My glass was slung over my shoulder beneath the gum-blanket, with which I had been covered all night as a protection from the rain. I took nothing else with me except my canteen. I directed Jones to remain where he was, and if I should not return in one hour, to conclude that I was entangled with the enemy, and that I could not get away in time; that he must assume from my absence that the rebel right extended far, because if it did not I should return to him; in one hour, therefore, he must start to meet our advancing troops; in that case he was not to encumber himself with my horse; I might be able to get back to the spot later in the day. I added that I seriously doubted my ability to get back before the advance of the Union troops should reach the ground, and impressed upon Jones the necessity of communicating with General Morell before dispositions for attack had gone too far. He comprehended the situation, and promised to follow my instructions.

Again I crept up to the spot from which I had seen the vedette; he was yet there, still facing south. His line, therefore, stretched across the branch. I retired a hundred yards or more to a gully which favoured me, and crept to my left up the hill. At the top of the hill I entered thicker woods. I stood behind a tree, and looked and listened. Drums could be heard toward the north, and seemingly nearer than before; I thought I could hear the long roll, and feared that the Union advance was already known by the Confederates.

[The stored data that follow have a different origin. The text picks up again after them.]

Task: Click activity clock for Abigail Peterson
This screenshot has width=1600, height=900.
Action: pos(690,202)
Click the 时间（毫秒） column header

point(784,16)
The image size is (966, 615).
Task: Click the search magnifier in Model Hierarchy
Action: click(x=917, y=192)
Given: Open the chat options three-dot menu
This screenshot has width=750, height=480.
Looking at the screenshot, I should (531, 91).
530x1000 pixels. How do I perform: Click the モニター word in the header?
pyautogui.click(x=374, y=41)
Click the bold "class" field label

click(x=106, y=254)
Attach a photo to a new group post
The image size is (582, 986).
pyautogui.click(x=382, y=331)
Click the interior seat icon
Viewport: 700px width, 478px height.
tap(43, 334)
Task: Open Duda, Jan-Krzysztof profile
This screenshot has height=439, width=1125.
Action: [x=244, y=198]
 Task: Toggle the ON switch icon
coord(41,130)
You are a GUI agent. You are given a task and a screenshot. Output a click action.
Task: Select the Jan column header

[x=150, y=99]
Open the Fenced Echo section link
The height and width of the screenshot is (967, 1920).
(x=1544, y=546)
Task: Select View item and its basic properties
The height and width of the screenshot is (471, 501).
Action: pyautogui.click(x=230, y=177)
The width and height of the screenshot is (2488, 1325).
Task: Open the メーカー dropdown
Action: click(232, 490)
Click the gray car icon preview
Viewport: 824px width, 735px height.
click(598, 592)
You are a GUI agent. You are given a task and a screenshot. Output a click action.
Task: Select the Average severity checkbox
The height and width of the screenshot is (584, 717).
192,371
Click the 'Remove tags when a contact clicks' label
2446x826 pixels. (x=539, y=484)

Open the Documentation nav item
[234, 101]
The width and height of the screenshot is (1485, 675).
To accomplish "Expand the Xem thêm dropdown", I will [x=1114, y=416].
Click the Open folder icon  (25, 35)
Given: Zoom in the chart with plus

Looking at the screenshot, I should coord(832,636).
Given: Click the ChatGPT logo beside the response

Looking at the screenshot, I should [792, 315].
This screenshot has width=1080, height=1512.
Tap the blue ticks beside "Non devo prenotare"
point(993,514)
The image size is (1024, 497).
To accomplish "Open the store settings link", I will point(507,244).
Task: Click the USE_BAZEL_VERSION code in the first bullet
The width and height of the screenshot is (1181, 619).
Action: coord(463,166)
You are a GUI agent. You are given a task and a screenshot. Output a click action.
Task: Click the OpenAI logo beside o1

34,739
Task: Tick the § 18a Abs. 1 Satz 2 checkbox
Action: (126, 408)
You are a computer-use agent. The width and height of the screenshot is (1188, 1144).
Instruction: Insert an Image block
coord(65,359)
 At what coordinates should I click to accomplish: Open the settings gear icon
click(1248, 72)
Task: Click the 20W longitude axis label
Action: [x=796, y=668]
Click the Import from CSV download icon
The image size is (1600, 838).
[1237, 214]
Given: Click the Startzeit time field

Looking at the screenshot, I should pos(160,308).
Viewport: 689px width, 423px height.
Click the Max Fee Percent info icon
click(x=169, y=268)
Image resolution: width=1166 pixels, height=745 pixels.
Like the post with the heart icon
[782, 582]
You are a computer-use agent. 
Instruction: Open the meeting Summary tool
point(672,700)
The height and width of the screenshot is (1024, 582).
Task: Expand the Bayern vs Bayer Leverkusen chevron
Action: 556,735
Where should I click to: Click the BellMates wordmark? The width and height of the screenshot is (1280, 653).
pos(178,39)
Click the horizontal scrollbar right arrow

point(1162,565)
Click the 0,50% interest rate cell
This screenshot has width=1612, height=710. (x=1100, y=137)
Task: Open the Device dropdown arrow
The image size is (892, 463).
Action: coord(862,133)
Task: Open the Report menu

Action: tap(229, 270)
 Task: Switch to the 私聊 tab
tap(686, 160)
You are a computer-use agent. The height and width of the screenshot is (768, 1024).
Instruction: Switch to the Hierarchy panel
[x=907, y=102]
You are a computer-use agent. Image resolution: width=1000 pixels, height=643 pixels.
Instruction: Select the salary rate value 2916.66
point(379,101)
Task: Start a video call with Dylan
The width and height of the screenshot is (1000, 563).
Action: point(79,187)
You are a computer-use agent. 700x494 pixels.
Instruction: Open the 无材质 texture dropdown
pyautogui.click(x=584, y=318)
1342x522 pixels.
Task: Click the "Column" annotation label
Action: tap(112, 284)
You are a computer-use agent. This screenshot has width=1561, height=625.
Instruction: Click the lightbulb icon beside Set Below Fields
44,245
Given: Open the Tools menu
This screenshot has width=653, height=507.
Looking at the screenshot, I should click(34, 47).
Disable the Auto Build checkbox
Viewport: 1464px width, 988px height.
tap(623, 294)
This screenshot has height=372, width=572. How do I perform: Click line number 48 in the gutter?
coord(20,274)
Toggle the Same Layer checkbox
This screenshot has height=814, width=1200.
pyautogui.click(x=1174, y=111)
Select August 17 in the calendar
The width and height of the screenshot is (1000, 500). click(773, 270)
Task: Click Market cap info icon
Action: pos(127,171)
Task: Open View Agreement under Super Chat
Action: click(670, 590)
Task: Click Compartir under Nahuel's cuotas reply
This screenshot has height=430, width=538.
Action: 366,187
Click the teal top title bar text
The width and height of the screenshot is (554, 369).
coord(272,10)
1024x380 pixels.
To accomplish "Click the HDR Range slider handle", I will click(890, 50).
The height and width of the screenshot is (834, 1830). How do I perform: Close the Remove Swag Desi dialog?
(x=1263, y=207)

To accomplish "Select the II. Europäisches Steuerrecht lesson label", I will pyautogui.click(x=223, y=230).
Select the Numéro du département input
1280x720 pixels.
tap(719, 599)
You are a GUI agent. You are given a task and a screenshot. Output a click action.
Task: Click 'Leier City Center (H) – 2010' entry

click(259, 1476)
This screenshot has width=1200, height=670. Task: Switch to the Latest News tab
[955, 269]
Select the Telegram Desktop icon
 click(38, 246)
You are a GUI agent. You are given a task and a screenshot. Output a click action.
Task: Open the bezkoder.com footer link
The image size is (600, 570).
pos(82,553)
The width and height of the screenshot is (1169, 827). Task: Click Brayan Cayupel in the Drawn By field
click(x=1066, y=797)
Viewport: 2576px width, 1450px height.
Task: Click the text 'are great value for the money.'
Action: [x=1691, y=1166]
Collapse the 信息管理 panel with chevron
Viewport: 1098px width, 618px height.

Now I got on my hands and knees, and began to crawl forward very slowly. My gum-blanket hindered me; I took it off, put my glass in it, folded and strapped it, and put it over my shoulder. I was already wet. Again I went forward slowly. Soon I saw another vedette, facing south. I retired, and made progress rapidly through the woods to my left; then I crawled up a long distance. I had hoped to be able to determine the right of the enemy's pickets and then return to Jones and send him with my report, while I should remain at the rendezvous to guide the troops when Jones should have succeeded in guiding them to me. But I had found the pickets posted in a very advantageous position for themselves, and a very difficult one for me; more than an hour had passed since I left Jones; he was already on his way. It took long for me to make a prudent approach. As soon as I could see one of the vedettes, I would retreat through the woods until I was out of danger; then I would go fifty or a hundred yards to my left, and approach, again on my hands and knees until I discovered a man, when I would retreat again, and so on alternately. At one place I saw the picket-line itself stretching across the top of an open hill, with the vedettes concealed, no doubt, in the hollow in front. I was compelled to go almost entirely around a field, taking a back track for a quarter of a mile, and then going forward again on the west side of the field.

About ten o'clock the rain ceased, and while I was thus helped in one respect, I was hindered also. The pickets would be more alert, and I felt compelled to keep at a greater distance from the line. I made another advance, and this time continued advancing, for to my gratification I found no extension of the picket-line in front of me. I thought at first that it had been thrown back here, and that I was now going along the western front.

To make sure, I turned to the right--to the east--and went perhaps three hundred yards without finding anything, and felt convinced that there was no western front to the rebel line. I continued to advance eastward, going straight toward the railroad. At length I had gone a quarter of a mile, and had found nothing.

Now I began to believe that the rebel picket-line had been withdrawn while I was going around the field, and I conjectured that the Confederates had become aware of the approach of our column, and had retreated, or else were concentrating to meet our advancing troops.

Suddenly I heard a cannon fire, seemingly a mile away, in a southeasterly direction.

For a clear understanding of the situation it would perhaps be well to state here that both Frank and Jones had reached the cavalry under General Emory, at the head of our column, and had reported to him as well as to General Morell; and that our column had advanced by the road we had left, had thrown out a skirmish-line which extended beyond the railroad, but not far enough, and had continued to advance until the enemy were felt.

The cannon which I had heard, and which continued to fire, were of Benson's battery of U.S. artillery, and this was the beginning of the battle of Hanover Court-House, so called.

At this time one of Branch's regiments--the Twenty-eighth North Carolina under Colonel Lane--was at Taliaferro's Mill at the head of Crump's Creek, on a road to the right of our advancing column, which had thus interposed, without knowing it, between the two bodies of Confederates. At the first warning of the Union advance, General Branch had formed his troops facing the east and southeast, and covering the Ashcake road, which runs in a sort of semicircle from the Hanover road to Ashland on the west, so that the attack of the Union forces against the main body of rebels merely forced them to give ground in the direction of Ashland. Lane, at Taliaferro's Mill, was left to work his way out, which he did later in the afternoon with considerable loss.